— Task requirements —
**A)** Answer these questions about the Wally Pipp article:
(i) In which years was Pipp the American League home run champion?
(ii) On what date did Pipp tell his manager he was tired and had a headache?
(iii) How many consecutive ball games did Lou Gehrig play?
**B)** In the listing, swap "rebate" for "cashback" in the lines running from the one holding "The image size is (1600, 900)." through the one holding "pos(356,342)", inclusive, and change nothing else. Return only those lines, leaving out the pictures.

── Passage provided ──

Will You be Wallypipped This Year?
How to Stay on Top of the Game
By Paul Bieber
First, a little history. Wally Pipp was a major league first baseman for
the New York Yankees from 1915-1925. He was the American League home run
champion in 1916 and 1917. Wally was a journeyman player, playing in 136
games or more in each season with the Yanks. The Yankees, with Pipp, won
the pennant in 1921 and 1922, and the World Series in 1923.
In the summer of 1923 the Yankees signed a local boy as a pinch hitter.
This boy sat on the bench, getting to play in only 23 games during the
next two years, always as a pinch hitter.
On June 2, 1925, the veteran Pipp told his manager he was tired and had
a headache. The manager looked down the bench and saw the boy whose name
he could hardly remember. The manager told him to get his glove and go
play first. The boy was Lou Gehrig and he didn’t sit down on the bench
for the next 15 years, playing in 2,130 consecutive ball games. Pipp’s
career as a Yankee was over.

───
── Exercise inputs ──

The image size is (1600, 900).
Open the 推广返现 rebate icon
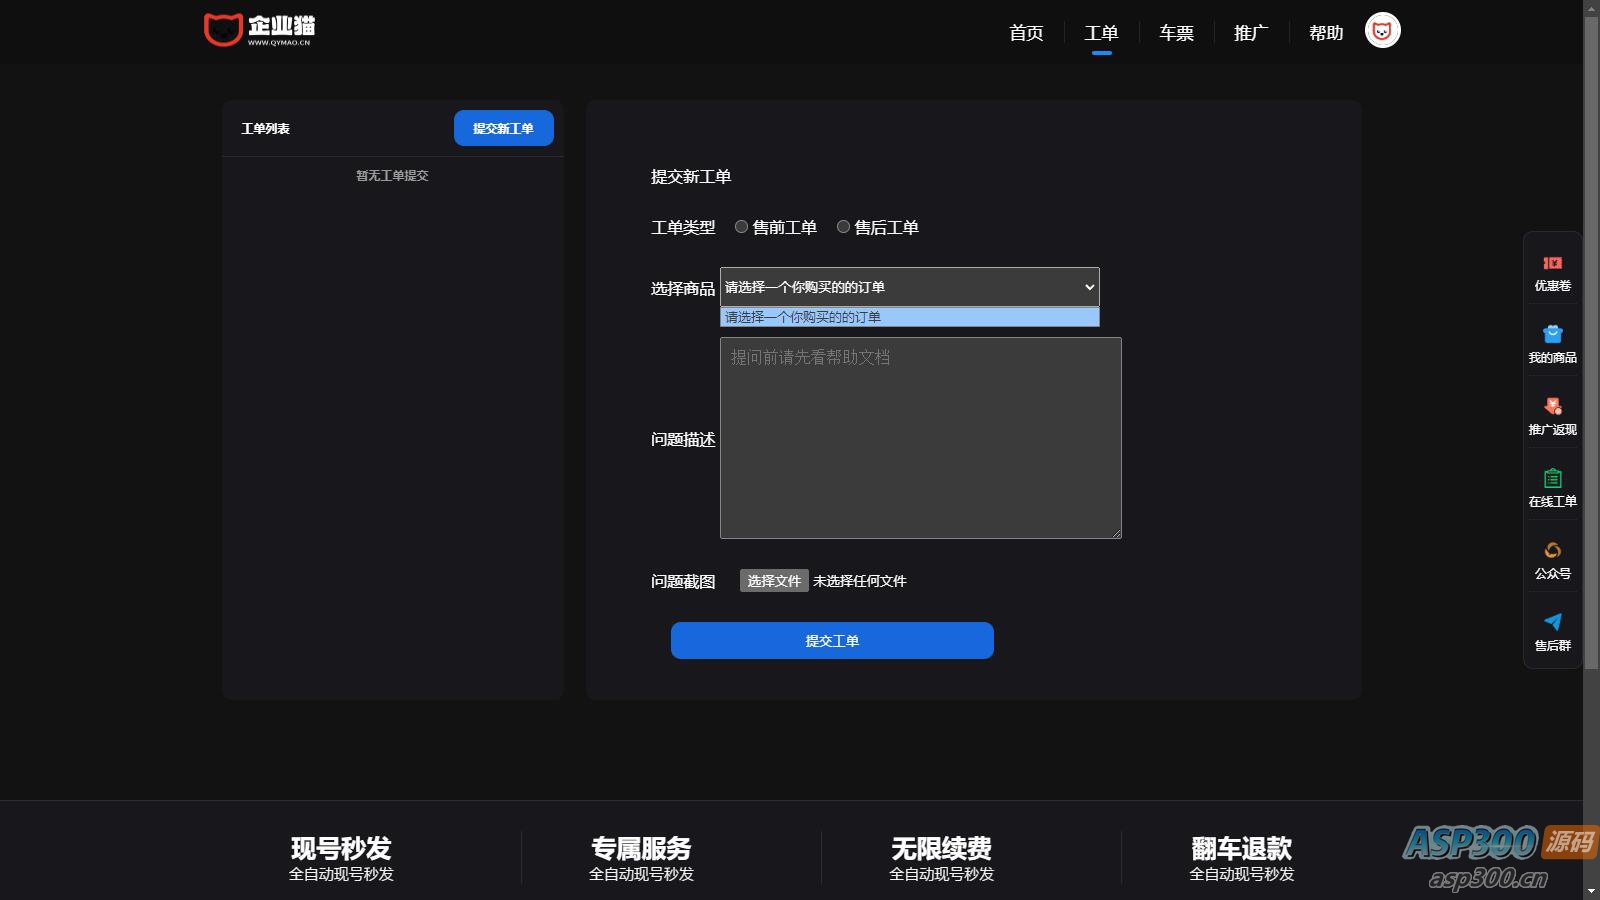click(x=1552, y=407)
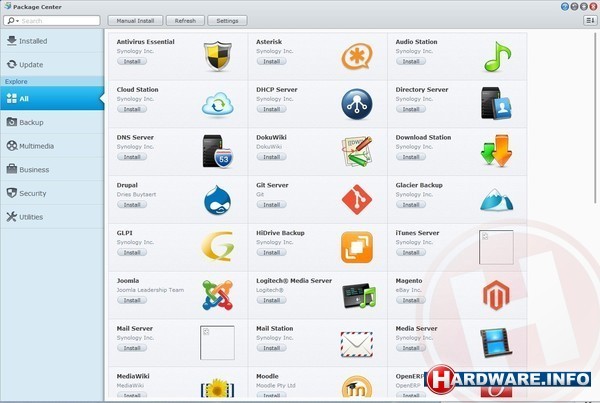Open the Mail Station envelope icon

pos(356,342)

───
── Exercise inputs ──

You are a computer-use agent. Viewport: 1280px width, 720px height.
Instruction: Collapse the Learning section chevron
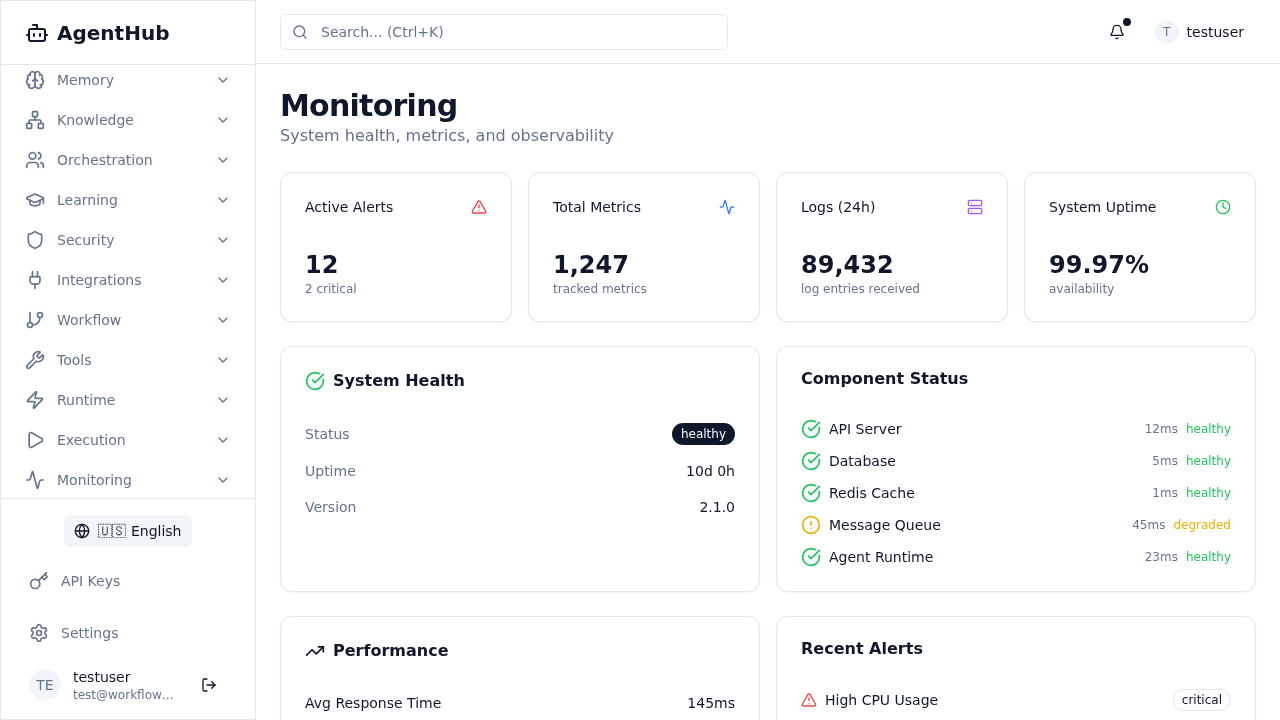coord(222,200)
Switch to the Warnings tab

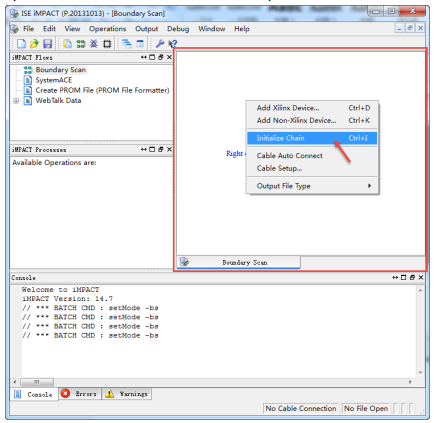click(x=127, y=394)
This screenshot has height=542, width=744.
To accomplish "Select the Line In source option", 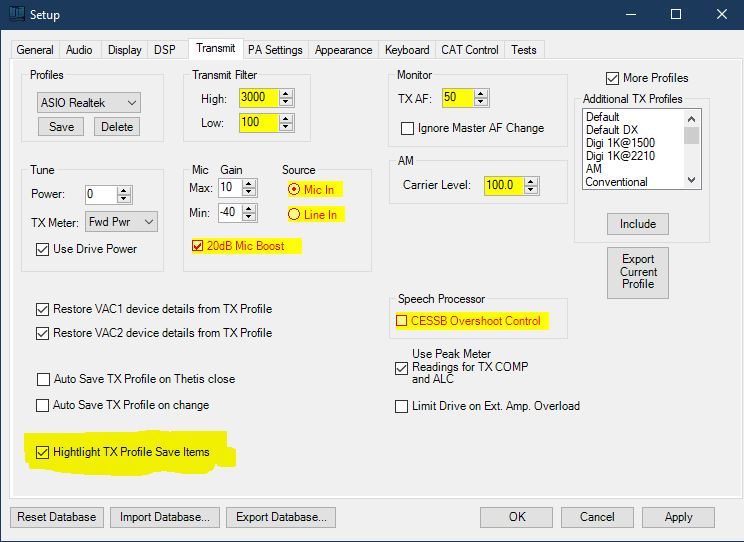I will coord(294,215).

───

— Results —
**A)**
(i) 1916 and 1917
(ii) June 2, 1925
(iii) 2,130

**B)**
The image size is (1600, 900).
Open the 推广返现 cashback icon
click(x=1552, y=407)
Open the Mail Station envelope icon

pos(356,342)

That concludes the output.